Être né, là, au pied du Mont-Sabot, quelle enfance pour un poète !
Jules Renard
Jules Renard, né en 1864, a passé son enfance à Chitry-les-Mines, dans la Nièvre. C’est dans cette enfance qu’il a puisé la matière de son chef-d’oeuvre Poil de Carotte (1894), et dans la campagne nivernaise qu’il a trouvé l’inspiration de ses Histoires Naturelles (1896) et de Nos frères farouches, Ragotte (1908).
Car même s’il fut à Paris un auteur dramatique à succès avec Le plaisir de rompre (1897) et Le pain de ménage (1898), Jules Renard n’a cessé de resserrer ses liens avec le pays nivernais : en séjournant de plus en plus souvent à la Gloriette, demeure louée à Chaumot, puis dans la maison familiale de Chitry-les-mines ; en se faisant élire maire en 1904 par les citoyens de cette commune, afin de mener pour eux une inlassable action sociale et culturelle.
La maison natale de Jules Renard (Photo Jacques Millereau, collection personnelle)
Commentaires
C'est étonnant qu'il ne parle pas du canal du Nivernais, à l'époque de sa pleine activité celui-ci devait être un spectacle permanent pour un enfant..

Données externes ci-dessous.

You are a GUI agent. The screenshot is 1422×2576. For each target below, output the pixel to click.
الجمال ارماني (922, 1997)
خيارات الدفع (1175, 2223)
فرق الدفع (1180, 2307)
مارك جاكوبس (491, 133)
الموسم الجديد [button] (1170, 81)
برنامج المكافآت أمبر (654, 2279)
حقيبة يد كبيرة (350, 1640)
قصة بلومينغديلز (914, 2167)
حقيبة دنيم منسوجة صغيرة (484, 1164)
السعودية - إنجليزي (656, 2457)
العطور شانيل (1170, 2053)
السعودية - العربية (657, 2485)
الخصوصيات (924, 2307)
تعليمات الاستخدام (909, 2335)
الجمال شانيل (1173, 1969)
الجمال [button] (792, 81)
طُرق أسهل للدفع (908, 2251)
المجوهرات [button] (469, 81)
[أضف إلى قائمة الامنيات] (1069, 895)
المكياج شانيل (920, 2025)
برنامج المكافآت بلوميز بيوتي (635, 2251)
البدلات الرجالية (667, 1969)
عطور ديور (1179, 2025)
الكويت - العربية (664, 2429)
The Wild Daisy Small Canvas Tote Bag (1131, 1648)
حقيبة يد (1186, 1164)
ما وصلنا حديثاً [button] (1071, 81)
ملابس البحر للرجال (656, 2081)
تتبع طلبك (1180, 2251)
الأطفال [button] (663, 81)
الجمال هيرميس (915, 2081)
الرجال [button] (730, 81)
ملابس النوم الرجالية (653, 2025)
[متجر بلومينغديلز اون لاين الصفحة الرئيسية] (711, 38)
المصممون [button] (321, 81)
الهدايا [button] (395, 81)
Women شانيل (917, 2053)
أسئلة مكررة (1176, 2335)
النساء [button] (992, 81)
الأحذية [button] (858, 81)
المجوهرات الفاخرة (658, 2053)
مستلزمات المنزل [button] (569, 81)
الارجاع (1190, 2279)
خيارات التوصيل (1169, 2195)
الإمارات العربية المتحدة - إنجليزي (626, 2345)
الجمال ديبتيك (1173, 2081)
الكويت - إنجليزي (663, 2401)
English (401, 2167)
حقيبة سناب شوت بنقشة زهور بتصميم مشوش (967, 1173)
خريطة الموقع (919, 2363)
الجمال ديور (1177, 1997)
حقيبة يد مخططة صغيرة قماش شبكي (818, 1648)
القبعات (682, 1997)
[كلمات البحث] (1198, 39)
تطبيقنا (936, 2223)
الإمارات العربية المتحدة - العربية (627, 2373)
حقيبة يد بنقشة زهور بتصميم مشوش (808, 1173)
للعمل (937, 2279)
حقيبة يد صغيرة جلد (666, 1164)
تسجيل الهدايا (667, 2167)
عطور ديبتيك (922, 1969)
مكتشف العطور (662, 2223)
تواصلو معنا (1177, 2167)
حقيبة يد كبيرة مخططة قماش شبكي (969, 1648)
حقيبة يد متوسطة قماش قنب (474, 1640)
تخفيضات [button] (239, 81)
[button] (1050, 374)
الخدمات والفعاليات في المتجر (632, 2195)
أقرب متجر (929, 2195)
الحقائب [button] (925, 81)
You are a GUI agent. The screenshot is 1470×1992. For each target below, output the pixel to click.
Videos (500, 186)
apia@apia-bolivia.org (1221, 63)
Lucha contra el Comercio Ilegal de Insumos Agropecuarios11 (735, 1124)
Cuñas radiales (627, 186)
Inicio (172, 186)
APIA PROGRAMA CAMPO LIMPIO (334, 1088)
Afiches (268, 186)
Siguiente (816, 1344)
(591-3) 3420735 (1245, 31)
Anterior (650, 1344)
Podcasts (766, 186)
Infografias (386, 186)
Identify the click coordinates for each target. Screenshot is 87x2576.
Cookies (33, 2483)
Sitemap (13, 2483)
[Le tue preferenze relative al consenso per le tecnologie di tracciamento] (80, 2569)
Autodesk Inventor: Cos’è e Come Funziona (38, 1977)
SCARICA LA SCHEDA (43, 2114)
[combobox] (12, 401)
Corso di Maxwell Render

Et le château de Chitry les Mines vaut bien quelques photos. Sa statue et ses oiseaux aussi. Il n'a pas évoqué les" escaliers" et le tunnel de la Colancelle, mais sans doute, n'avait t-il pas de bicyclette, car par le chemin de hallage ce n'est pas loin.
Le but de cet article PJG, c'est pour nous faire découvrir ou redécouvrir cet auteur un peu tombé dans l'oubli?
Pour vous endormir heureux, prenez ses "Histoires naturelles" pour livre de chevet
Incontournable de notre Bourgogne « profonde » comme le fut Colette, Jules Renard a fort bien campé ce pays austère et attachant à la fois, ainsi que ses habitants au caractère bien trempé qu'on découvre dans des pages succulentes trop peu lues maintenant.
Mentionnons le très bon film de Jacques Tréfouel : Jules Renard, homme de combat (51'), parmi d'autres réalisés sur Louis Pergaud, Colette, Achille Millien, Vauban, les nourrices morvandelles (Les Films du lieu dit).
Quant au mont Sabot, il faut y aller en différentes saisons pour « respirer » ce pays. Profitez des Journées du Patrimoine pour visiter la chapelle du mont Sabot, (l'association Novem Fontes). Certes, ce n'est pas Vézelay, ni Château-Chinon, ni le mont Beuvray. Mais c'est le calme et le charme de la France profonde et reposante, celle "d'un pays clair, facile à comprendre", celles des racines de Jules Renard.